(Items from a dataset)
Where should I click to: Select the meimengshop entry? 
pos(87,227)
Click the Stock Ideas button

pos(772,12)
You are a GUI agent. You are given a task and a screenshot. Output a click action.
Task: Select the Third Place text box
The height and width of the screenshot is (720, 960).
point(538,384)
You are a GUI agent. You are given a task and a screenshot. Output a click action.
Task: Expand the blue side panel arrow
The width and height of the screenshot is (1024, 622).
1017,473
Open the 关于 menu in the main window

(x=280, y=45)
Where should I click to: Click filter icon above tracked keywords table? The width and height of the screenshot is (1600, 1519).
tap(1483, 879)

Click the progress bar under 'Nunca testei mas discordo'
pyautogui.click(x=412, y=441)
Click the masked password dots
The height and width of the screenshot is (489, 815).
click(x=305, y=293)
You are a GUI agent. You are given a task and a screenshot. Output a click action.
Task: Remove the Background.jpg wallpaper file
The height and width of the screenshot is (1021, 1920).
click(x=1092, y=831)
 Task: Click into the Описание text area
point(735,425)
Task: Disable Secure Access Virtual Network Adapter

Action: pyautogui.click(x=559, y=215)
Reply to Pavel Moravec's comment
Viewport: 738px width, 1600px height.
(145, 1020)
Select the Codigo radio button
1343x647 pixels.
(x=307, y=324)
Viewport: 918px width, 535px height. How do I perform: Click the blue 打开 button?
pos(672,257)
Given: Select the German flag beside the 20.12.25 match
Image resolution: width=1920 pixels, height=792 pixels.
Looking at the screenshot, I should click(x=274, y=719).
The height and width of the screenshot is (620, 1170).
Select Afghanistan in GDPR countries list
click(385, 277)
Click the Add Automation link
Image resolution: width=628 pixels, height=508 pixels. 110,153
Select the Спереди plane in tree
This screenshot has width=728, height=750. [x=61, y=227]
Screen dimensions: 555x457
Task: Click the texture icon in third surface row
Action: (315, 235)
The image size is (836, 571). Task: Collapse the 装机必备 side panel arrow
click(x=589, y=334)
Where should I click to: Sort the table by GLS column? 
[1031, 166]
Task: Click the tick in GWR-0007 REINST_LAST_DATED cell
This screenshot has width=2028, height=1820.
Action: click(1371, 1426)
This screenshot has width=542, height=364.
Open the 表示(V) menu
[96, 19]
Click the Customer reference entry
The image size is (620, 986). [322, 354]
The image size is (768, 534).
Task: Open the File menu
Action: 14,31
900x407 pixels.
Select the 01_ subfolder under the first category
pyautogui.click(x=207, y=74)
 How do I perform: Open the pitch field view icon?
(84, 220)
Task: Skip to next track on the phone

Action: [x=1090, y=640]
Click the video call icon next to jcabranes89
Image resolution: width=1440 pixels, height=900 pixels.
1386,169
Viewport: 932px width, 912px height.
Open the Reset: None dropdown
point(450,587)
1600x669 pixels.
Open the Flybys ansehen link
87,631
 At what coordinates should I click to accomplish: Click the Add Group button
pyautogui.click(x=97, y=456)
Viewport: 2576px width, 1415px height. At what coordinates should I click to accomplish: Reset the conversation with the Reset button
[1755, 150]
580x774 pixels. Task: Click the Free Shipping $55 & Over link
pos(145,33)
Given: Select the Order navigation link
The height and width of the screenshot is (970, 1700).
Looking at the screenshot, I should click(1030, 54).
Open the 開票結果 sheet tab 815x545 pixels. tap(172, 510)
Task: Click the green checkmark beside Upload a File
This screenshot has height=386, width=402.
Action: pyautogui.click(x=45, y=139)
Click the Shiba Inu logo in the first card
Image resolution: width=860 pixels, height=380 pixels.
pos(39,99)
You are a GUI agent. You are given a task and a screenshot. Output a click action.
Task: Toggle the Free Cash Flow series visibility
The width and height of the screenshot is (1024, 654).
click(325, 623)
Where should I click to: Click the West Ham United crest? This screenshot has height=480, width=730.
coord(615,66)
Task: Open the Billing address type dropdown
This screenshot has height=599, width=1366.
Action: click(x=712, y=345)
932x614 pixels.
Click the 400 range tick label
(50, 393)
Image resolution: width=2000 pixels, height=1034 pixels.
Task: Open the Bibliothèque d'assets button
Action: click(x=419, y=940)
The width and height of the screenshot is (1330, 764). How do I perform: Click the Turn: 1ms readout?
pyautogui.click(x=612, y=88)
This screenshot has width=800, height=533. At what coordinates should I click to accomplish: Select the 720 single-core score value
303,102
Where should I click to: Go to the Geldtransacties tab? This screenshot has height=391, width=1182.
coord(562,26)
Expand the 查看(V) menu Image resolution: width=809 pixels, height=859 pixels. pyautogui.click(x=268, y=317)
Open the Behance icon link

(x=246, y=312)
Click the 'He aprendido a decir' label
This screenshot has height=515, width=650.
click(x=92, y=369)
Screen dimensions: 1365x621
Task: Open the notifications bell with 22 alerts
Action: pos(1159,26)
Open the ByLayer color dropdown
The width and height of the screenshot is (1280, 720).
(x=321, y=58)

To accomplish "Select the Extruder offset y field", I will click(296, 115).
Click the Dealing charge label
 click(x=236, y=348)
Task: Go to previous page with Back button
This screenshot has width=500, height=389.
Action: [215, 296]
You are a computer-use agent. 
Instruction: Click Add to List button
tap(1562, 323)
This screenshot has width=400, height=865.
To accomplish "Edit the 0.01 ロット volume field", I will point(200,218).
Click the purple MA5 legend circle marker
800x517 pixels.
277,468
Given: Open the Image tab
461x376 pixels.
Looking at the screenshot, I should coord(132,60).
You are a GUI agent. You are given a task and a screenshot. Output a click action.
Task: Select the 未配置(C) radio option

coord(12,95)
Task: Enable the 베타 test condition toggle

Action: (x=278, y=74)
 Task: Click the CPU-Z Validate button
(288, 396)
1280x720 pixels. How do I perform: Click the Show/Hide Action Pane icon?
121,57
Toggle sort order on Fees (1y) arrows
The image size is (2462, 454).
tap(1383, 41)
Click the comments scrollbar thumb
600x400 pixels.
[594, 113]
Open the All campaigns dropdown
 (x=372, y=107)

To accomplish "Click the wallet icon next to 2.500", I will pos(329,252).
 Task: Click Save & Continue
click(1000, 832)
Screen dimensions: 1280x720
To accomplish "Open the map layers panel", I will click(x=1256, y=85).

• _Your assignment_
Reproduce each line above that contains "beside".

• _Solution below_
Given: Select the German flag beside the 20.12.25 match
Task: Click the green checkmark beside Upload a File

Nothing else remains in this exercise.